Hikmeti Düz Ovada Vurdular!
Hikmet aramak neydi?
Hiçbir olgunun nedensiz olmadığını bilenler, bazen sadece sonuçlara odaklandıklarında; uzak kaldıkları o nedenleri, bu kez bizzat kendi elleriyle üreterek, yanlış yargılara ulaşabilirler. Oysa yapay gerekçeden daha uydurma, ikiliğe düşürücü başka bir şey olabilir miydi?
Hikmet:
“Hikmet, varlık ve olaylarla ilgili olarak insana huzur ve mutluluk veren, derûnî bir seziş ve idrâkin adıdır. Hikmet ilimden farklıdır. İlim kitap okumak ya da muallim/hoca vasıtasıyla elde edilen bilgidir. Hikmet ise olayların arka planını kavramak için sebepler üzerine kafa yormak, eşya ve olayları gönül gözüyle yorumlamaktır.”
“İnsan hikmet ilişkisi, hikmeti aramakla başlar; hikmeti görmek ve bulmak şeklinde devam eder. Hikmeti bulan hikmetle bakmaya, hikmetle konuşmaya ve hikmetle yaşamaya başlar. Doğrudan hikmeti bulamayan da bu konuda aczini itiraf eder. Nitekim Türkçede kullandığımız: “Hikmetinden sual olunmaz” sözü, hikmet arayışında acze düştüğümüzde yapacağımız bir itiraftır. İnsan olayların ve varlık âleminin gidişatındaki hikmetler konusunda verilecek cevap bulamazsa: “Hikmetinden sual olunmaz” diyerek küllî iradeye teslim olur ki bu da bir hikmettir.“
“Eşyanın hikmet, sır ve inceliklerini kavramak insana basiret kazandırır. Ya da bir başka ifadeyle basiret nazarı, insan gönlünü hikmetle buluşturur. Bu yüzden ehl-i dil insanlar sürekli hikmet arayışı içerisindedir. Hikmet arama kaygısı kişiyi cehâlet, hamlık ve hatadan uzak tutan bir haslettir. Hikmet bir bakıma ibret alma, basîret (sağgörü; gerçeği, kalp gözüyle görüp anlama; sezme) nazarıyla bakma anlamına gelir. (Prof. Dr. Hasan Kâmil YILMAZ, Diyanet Dergisi, Ocak 2012, Sayı: 253)”
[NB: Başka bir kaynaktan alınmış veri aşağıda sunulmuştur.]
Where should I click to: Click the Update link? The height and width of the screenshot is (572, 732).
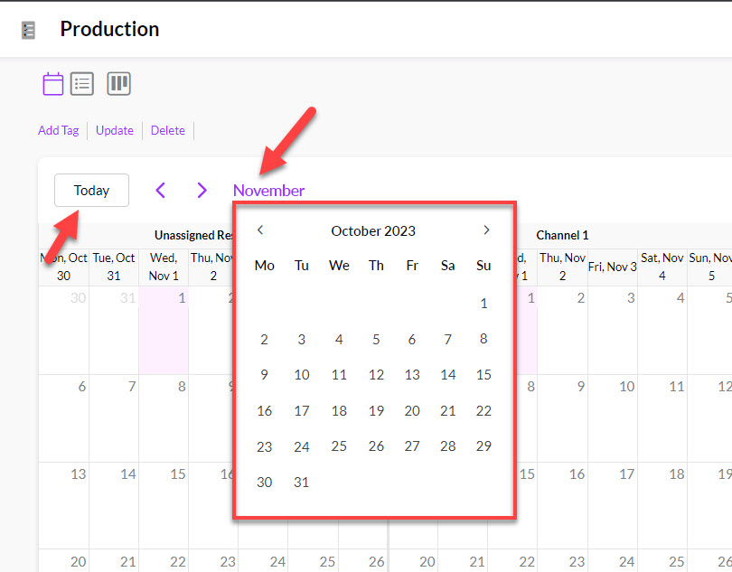tap(115, 130)
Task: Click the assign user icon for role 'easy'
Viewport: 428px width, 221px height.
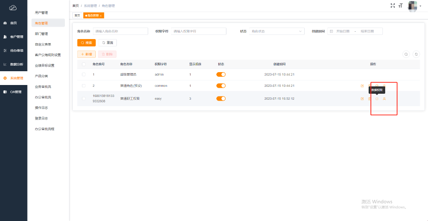Action: (384, 99)
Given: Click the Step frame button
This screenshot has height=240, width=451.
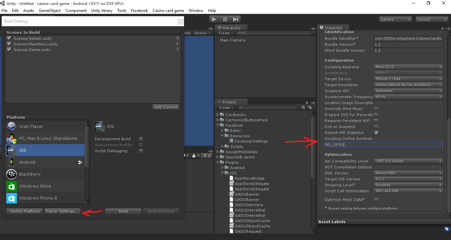Looking at the screenshot, I should pyautogui.click(x=235, y=20).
‘Sözde ve davranışta tam ve doğru isabet’ veya “Kur’an’da Allah’ın peygamberlerine ve seçkin kullarına verdiği ‘derin anlayış’ yeteneği” olarak açıklanabilen ‘Hikmet’ tanımının en yaygın olanları; “giz, amaç, yarar” anlamına gelenlerdir. Bir işin hikmeti sorulduğunda; amacı veya ne gibi gizler içerdiği araştırılmış olur. Tam tersine ‘hikmetinden suâl olunmaz’ hükmü; hikmeti araştırmaya karşı değil; hikmeti bilinemeyenlere yönelik olarak söylenen ve ‘hikmetsiz olgu vardır’ kavramına karşılık gelen bir ifadedir. A’raf suresi 179. ayetinde kalpleri olduğu halde anlamayan, gözleri olduğu halde hikmetleri görüp sezmeyen, kulakları olduğu halde doğruyu duymayan insanların, mertebece aşağıda ve gaflet ehlinden oldukları bildirilir.
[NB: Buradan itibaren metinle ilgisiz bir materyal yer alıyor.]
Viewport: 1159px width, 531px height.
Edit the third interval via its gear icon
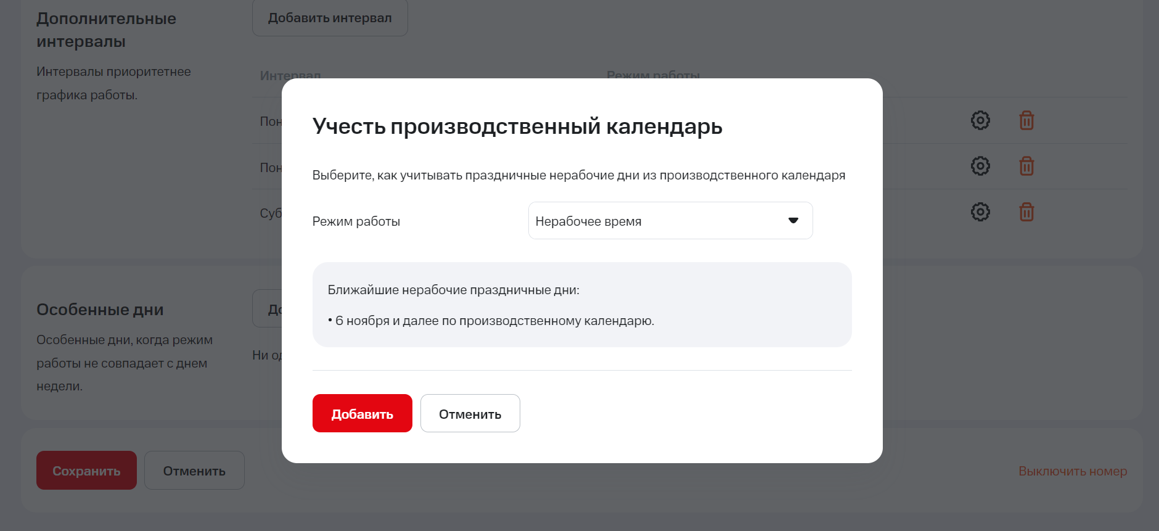(x=980, y=212)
Felsefe; asla hikmet üretmeye aday değildir; amaçları araştırmak için uygulanan bir ruhsal yoldur, akıl yürütmedir. Eğer varsayımlara ve öngörülere dayanıyorsa, hikmetin kesinliğine gölge düşer. Bu nedenle din felsefesi, hüküm (kesin önerme) ve sonuçları (kesin yarar = açık delil) arasındaki bağlantıları bulmak işini kapsamalıdır. Zaten akıl bilgiyi üretmez, türetirdi; mevcut bilgiyi değerlendiren akıl, bu felsefe yoluyla yeni bağlantılara (gerekçelere, hikmete) yönelir.
Hikmet ararken, buna ilişkin verilmiş bilgilerin dışına çıkmak gerekmez. Yoksa hikmet çabası, bâtıl fikirler üretmekten öteye gidemez.
Olgu + hikmet (bilgisi) belli > anlam yükle (tümel hazır)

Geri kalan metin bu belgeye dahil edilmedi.